─── Data for analysis
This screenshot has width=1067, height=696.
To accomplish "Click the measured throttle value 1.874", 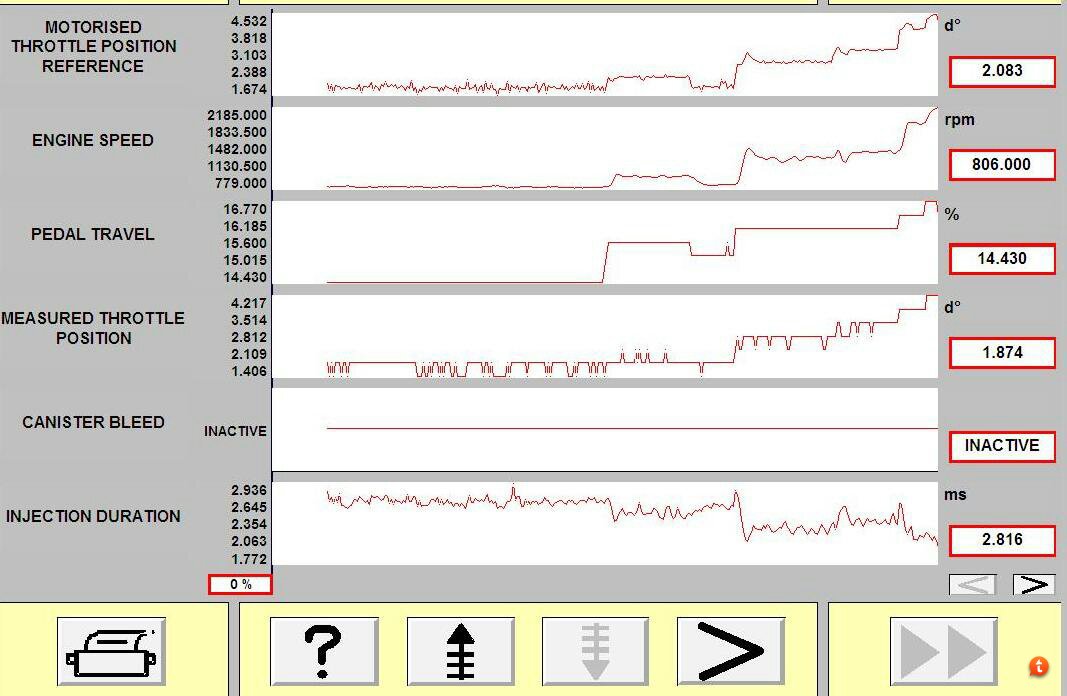I will click(x=1002, y=352).
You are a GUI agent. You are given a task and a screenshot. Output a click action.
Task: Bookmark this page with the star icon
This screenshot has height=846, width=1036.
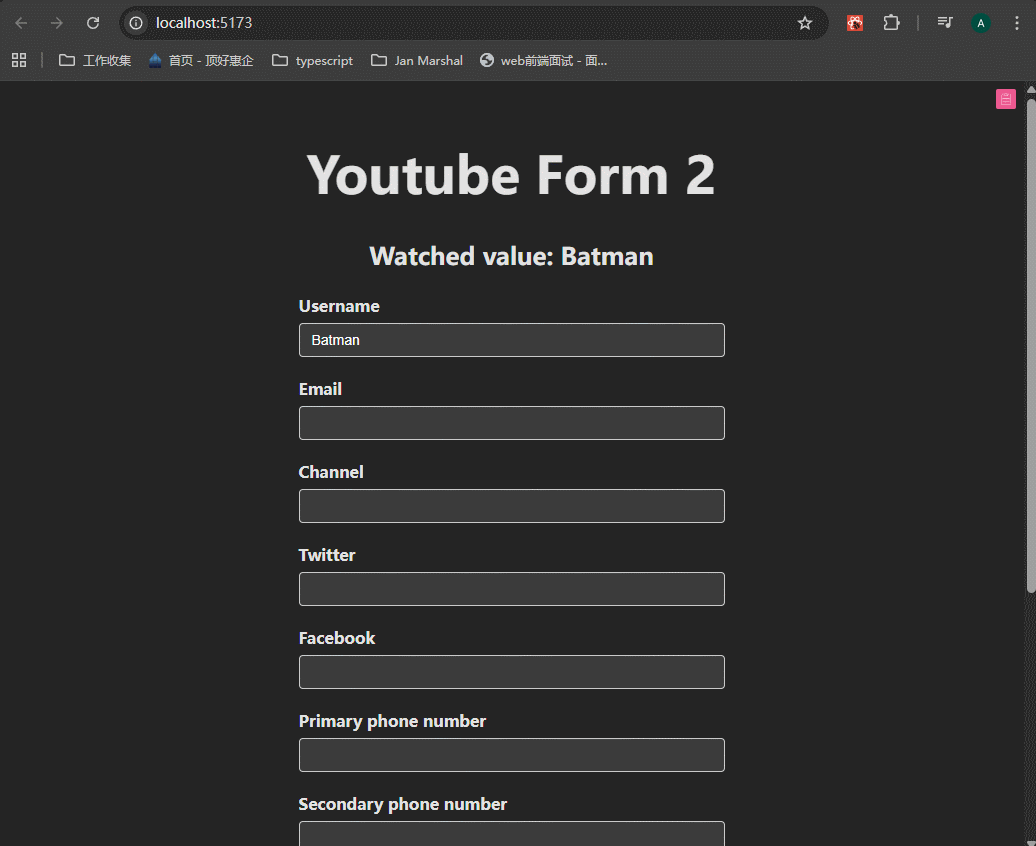[805, 23]
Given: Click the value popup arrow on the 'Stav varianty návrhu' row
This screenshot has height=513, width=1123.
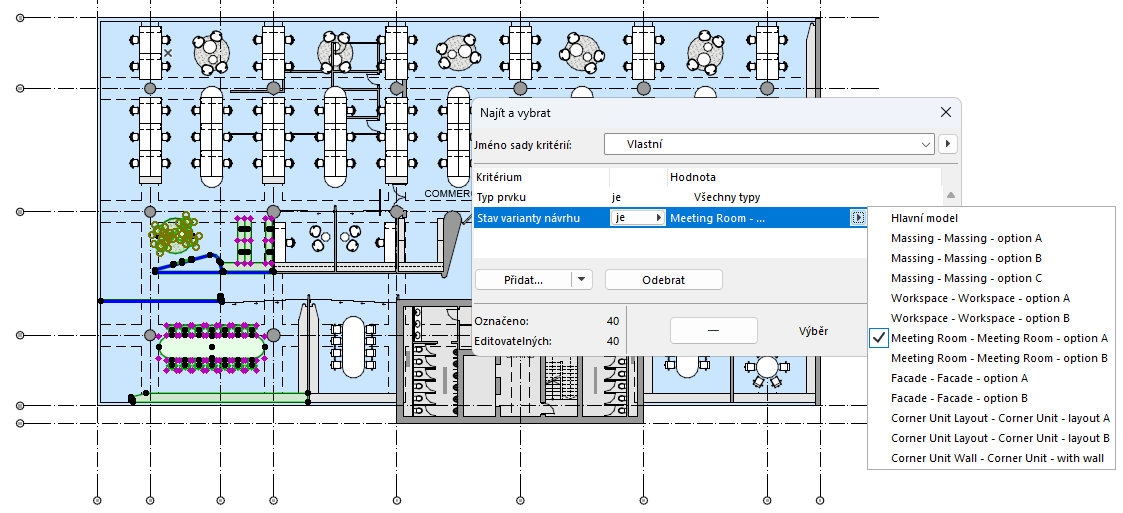Looking at the screenshot, I should coord(857,218).
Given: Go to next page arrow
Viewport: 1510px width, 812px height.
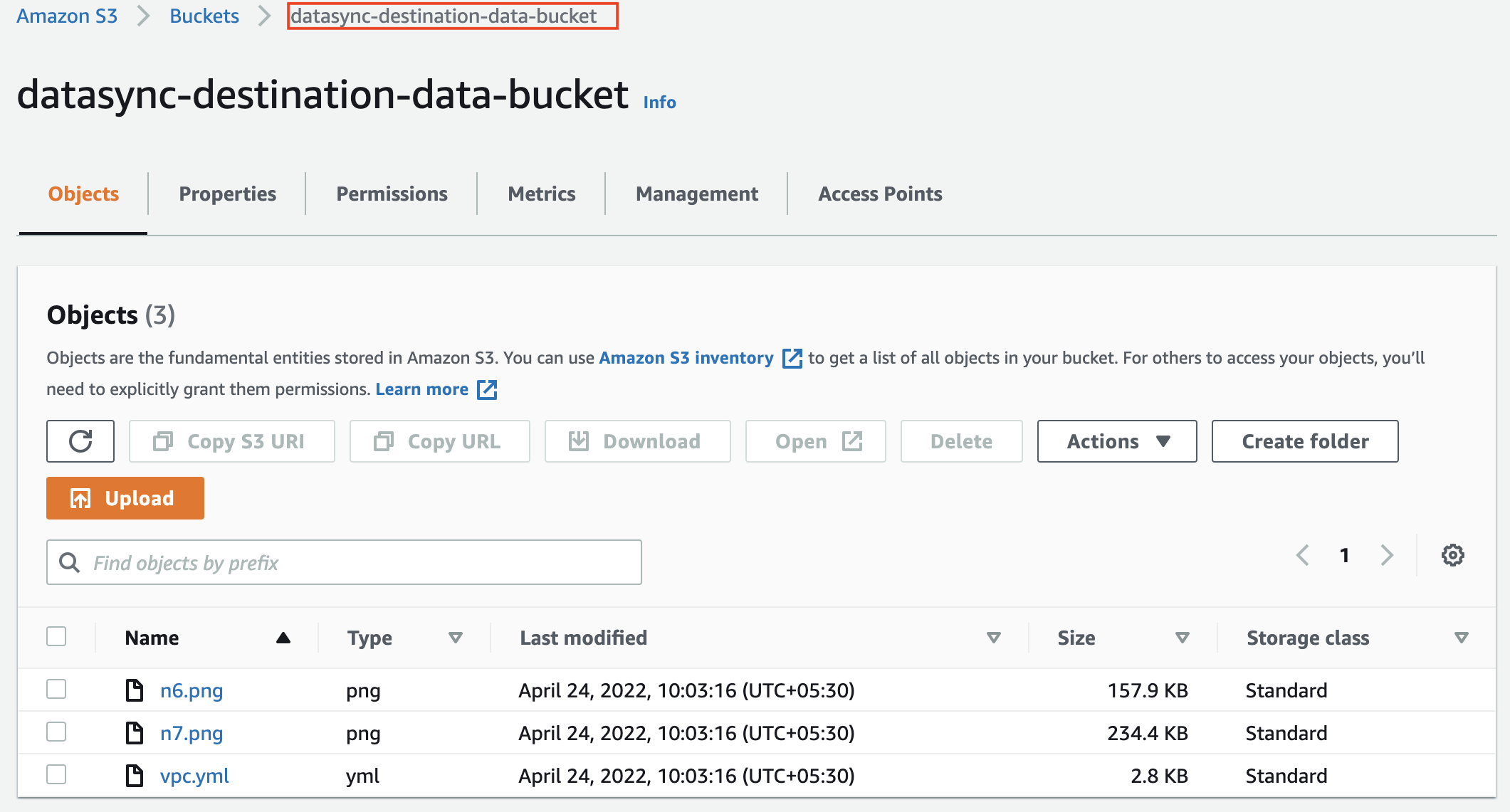Looking at the screenshot, I should coord(1386,555).
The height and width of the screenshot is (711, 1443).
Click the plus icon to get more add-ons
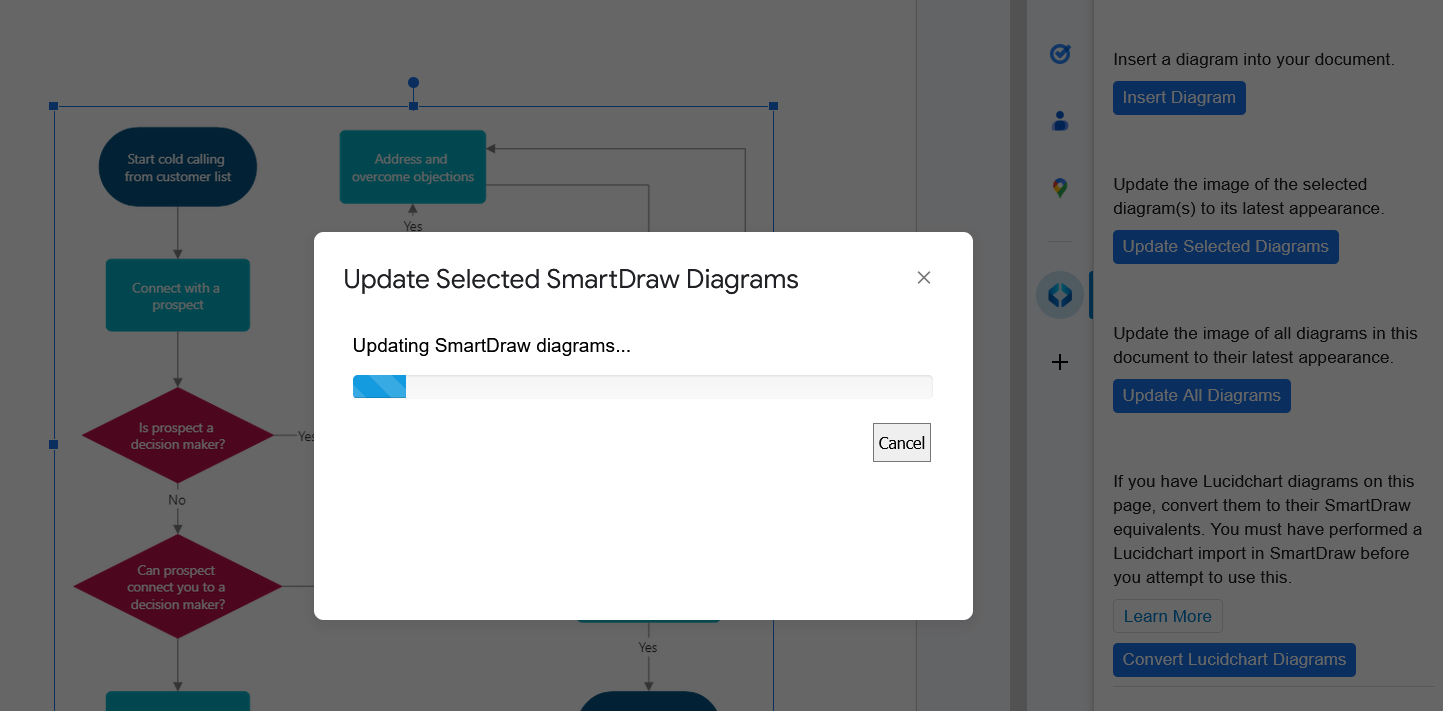[1059, 362]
──────
About this exercise: For each line in the data that contains the string "page", give a copy of that line.

Exercise result:
Task: Bookmark this page with the star icon
Given: Go to next page arrow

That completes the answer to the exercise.